On the 21st of January 2014, Dr. David Pollock, Kaufman Fellow at the Washington Institute for Near East Policy and Senior Advisor for the Broader Middle East at the US State Department from 2002- 2007, introduced his recently published study: Beyond Words: Causes, Consequences, and Cures for Palestinian Authority Hate Speech. Dr. Pollock drew upon his long-standing expertise in the political dynamics of Middle East countries to discuss Palestinian incitement during the peace process, illustrating his talk with various examples, many of which were from official Palestinian Authority sources. He argued that policy has failed in fighting incitement, offering some alternative ways to confront the problem, concluding that ending incitement is critical in order to see real change in the region.

Recent examples of incitement and problems it creates

  • Official Palestinian Authority incitement is spread through PA media ­- subsidised by the United States, United Kingdom and European Union – and in statements made by cabinet ministers and President Mahmoud Abbas himself.
  • This activity amounts to glorifying terrorism, which is banned under formal signed agreements between the PA and the international community.
  • Fatah, of which Abbas is Secretary General, recently posted an image glorifying Dalal Mughrabi, an infamous Palestinian terrorist, and also dedicated a town square near Ramallah to her.
  • Maps of the Levant on official websites and in textbooks label all Israeli territory as Palestine, including pre-1967 Israel.
  • Official PA media has accused Israel of torturing and harvesting the organs of Palestinian prisoners.
  • There have been various examples of official PA outlets praising Hitler.
  • Each time the Israeli government releases convicted Palestinian terrorists, senior PA officials, including Abbas, greet them as ‘heroes’.
  • History has shown that unless acts of incitement are confronted publicly and firmly, incitement will not only continue but also lead to mass violence and possibly even genocide.
  • Incitement is self-defeating, even from a Palestinian perspective, because it hurts their own interests by creating the impression that they are not credible partners for peace.

Why incitement is still prevalent

  • Palestinian anger at the Israeli occupation of the West Bank – Pollock argues that incitement only convinces Israelis that they cannot risk withdrawal from territory that will then become a hotbed for more violence and terrorism.
  • Belief that Palestinian radicals, ideologues, and die-hard extremists would create domestic political problems if not ‘pandered to’ by messages of incitement against Israel. Israel tries to counter messages of incitement from the country’s own extremists – tackling vigilantism and taking away salaries of government employees who incite against Palestinians.
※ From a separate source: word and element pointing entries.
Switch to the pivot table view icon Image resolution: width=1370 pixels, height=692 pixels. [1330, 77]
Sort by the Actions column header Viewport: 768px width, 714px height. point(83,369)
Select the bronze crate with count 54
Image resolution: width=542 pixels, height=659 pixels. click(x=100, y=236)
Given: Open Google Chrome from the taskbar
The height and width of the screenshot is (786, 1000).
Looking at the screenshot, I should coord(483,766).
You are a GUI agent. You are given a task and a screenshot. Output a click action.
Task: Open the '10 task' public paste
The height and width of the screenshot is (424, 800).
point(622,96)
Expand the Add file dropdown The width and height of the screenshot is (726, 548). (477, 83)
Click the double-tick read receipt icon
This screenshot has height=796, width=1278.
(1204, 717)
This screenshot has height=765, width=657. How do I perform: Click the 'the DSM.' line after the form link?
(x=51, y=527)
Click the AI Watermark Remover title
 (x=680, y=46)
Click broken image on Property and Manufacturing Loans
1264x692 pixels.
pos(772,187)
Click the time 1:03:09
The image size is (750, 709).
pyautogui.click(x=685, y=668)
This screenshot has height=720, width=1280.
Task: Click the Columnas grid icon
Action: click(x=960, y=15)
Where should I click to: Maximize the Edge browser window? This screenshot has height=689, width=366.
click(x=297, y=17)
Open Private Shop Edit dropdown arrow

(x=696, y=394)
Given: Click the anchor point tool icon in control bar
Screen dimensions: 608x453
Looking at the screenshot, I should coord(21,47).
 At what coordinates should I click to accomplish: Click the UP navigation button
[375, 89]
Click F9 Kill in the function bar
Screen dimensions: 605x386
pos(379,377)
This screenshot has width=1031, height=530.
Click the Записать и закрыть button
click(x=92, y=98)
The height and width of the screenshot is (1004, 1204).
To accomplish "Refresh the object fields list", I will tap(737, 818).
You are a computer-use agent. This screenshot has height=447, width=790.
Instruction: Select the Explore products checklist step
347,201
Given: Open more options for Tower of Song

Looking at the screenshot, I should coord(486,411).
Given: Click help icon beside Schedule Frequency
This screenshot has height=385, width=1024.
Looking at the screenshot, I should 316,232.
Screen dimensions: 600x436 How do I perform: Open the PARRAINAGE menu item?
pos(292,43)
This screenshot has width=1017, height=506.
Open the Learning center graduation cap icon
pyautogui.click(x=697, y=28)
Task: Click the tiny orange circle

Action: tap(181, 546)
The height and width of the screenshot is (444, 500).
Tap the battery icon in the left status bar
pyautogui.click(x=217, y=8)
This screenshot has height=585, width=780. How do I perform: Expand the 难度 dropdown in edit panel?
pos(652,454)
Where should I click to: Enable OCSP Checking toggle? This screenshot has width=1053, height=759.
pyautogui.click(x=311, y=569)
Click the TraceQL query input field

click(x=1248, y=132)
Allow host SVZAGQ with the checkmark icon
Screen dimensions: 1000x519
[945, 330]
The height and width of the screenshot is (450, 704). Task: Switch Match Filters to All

The PA must do the same.
  • Some Palestinian leaders and senior officials genuinely believe that there cannot be a two-state solution nor a State of Israel.
  • The PA pays no penalty for incitement, and it is not on the agenda for current peace talks.


  • The issue of incitement must be raised with foreign governments, particularly those that donate heavily to the PA.
  • Aid and funding must be conditioned on the willingness of the PA to crack down on this rhetoric, as it has pledged to do. This has worked before in stopping incitement, for example when UNESCO cut off funding for a Palestinian youth magazine that published tributes to Hitler: the magazine swiftly stopped printing such pieces.
  • Hamas is currently in a very weak position, so the PA no longer has to concern itself as seriously about its criticism because many Palestinians themselves no longer trust Hamas.